L'associazione Energia per i Diritti Umani, "Energia per i Diritti Umani", è stata fondata nel dicembre 1998 a Roma per la protezione dei diritti umani nel mondo.  L'associazione si ispira e unisce il momento della sua fondazione al Movimento Umanista.

Nel 2003 è stata costituita come organizzazione no profit (organizzazione no profit di utilità sociale) e nel 2004 ha aderito a "La Gabbianella, Coordinamento per l'adozione a distanza" firmando la Carta dei Principi e la Carta dei Criteri di Qualità.

È un'associazione non confessionale e autofinanziata. Ha iniziative in: Senegal, Gambia e Italia.

Niente al di sopra dell'essere umano, nessun essere umano al di sotto di un altro.

I membri di Energia condividono un atteggiamento umanista che afferma:

L'uguaglianza di tutti gli esseri umani, la libertà di idee e di credo, il ripudio della violenza, la ricerca di coerenza nelle azioni e la necessità di solidarietà tra i popoli.

Gli umanisti promuovono , in ogni paese e in ogni occasione, il rispetto dei diritti umani e la trasformazione dell'attuale sistema sociale e politico che produce la miseria e l'emarginazione a cui assistiamo ogni giorno.
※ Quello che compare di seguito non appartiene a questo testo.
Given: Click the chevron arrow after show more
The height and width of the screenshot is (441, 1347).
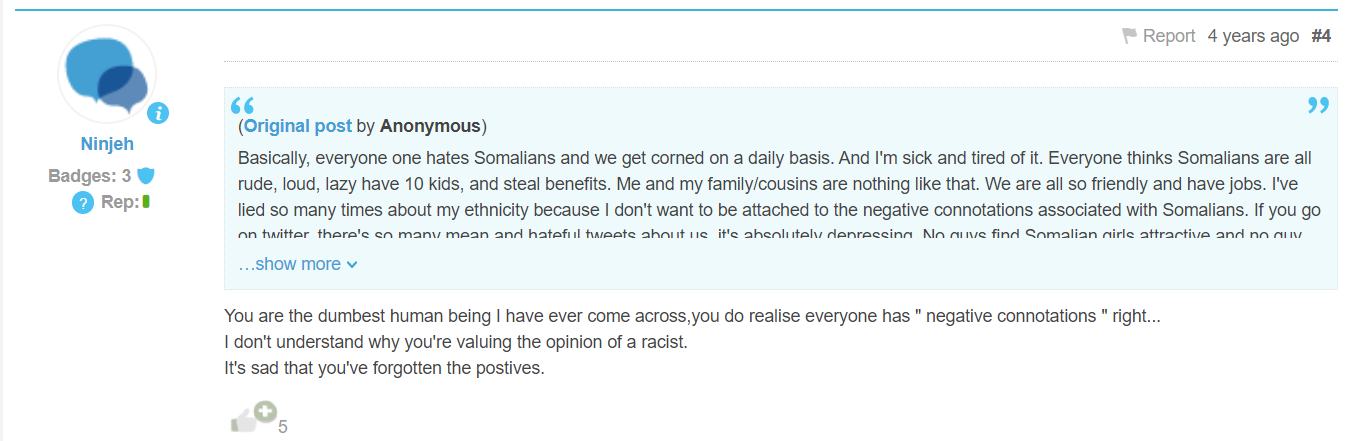Looking at the screenshot, I should coord(352,265).
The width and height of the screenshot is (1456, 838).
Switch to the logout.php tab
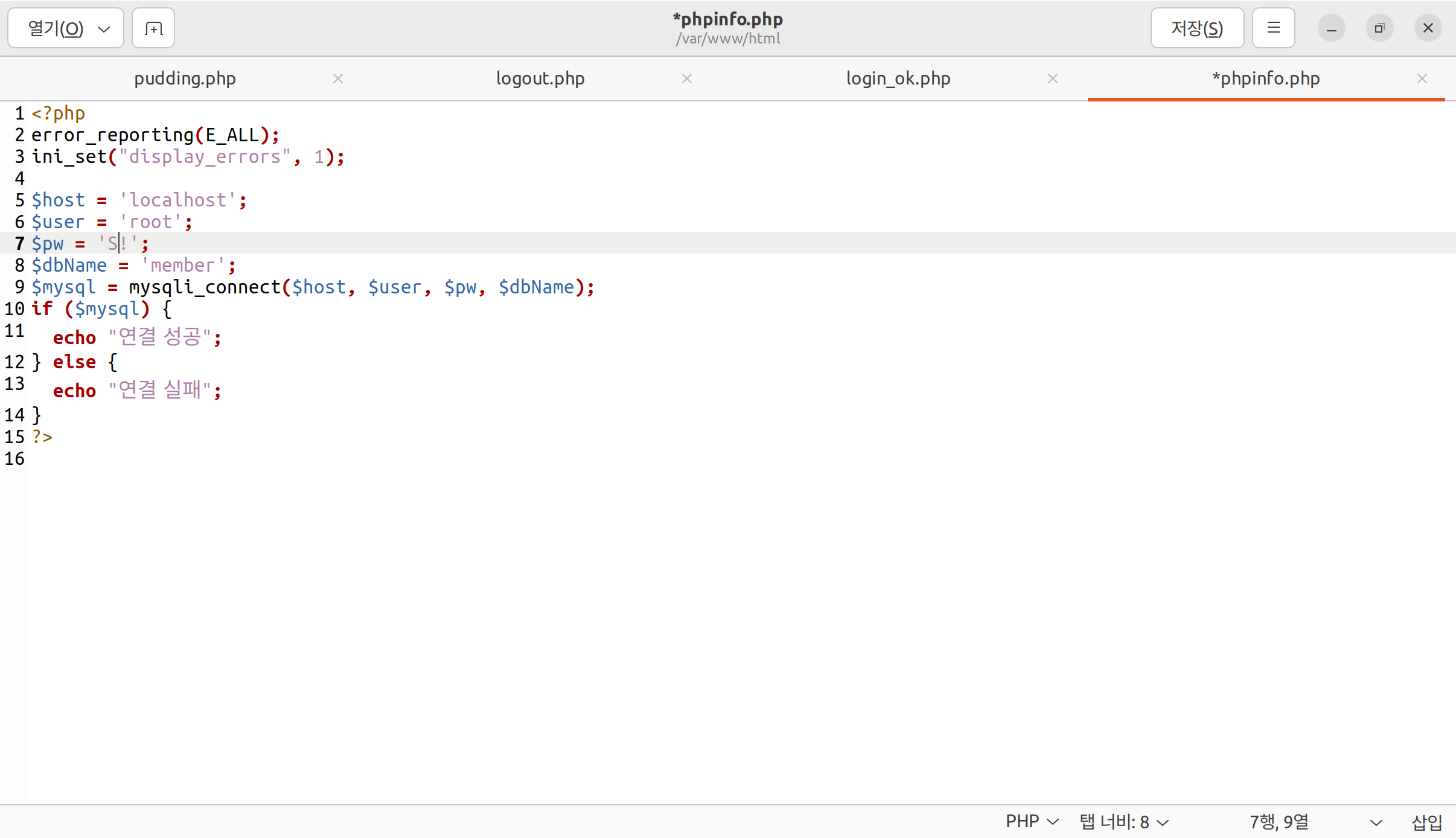tap(540, 78)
Gli umanisti denunciano il grande potenziale economico (Banca Mondiale, Fondo Monetario Internazionale, multinazionali, ecc.) che, invece di utilizzare le enormi risorse scientifiche, monetarie e tecnologiche che la società umana attualmente possiede per risolvere i problemi di nutrizione e salute, non hanno alcun scrupolo di impoverire e cancellare milioni di individui per favorire i propri interessi.

Gli umanisti credono che per cambiare la direzione degli eventi, ci debba essere un'unione tra tutti gli individui che riconoscono il valore dell'essere umano come una priorità e che, non accettando le condizioni attuali come "inevitabili", lottino per il futuro dell'umanità.

Reciprocità e non Umanitarismo: se si riceve, ci si impegna a donare agli altri.

Il contesto in cui nasce Energia per i Diritti Umani:

Ogni essere umano, per il semplice fatto di essere nato, ha diritto alla salute, all'alimentazione, a un'educazione, a un alloggio e a un'esistenza dignitosa. Ogni essere umano ha diritto alla felicità e alla pienezza della sua esistenza.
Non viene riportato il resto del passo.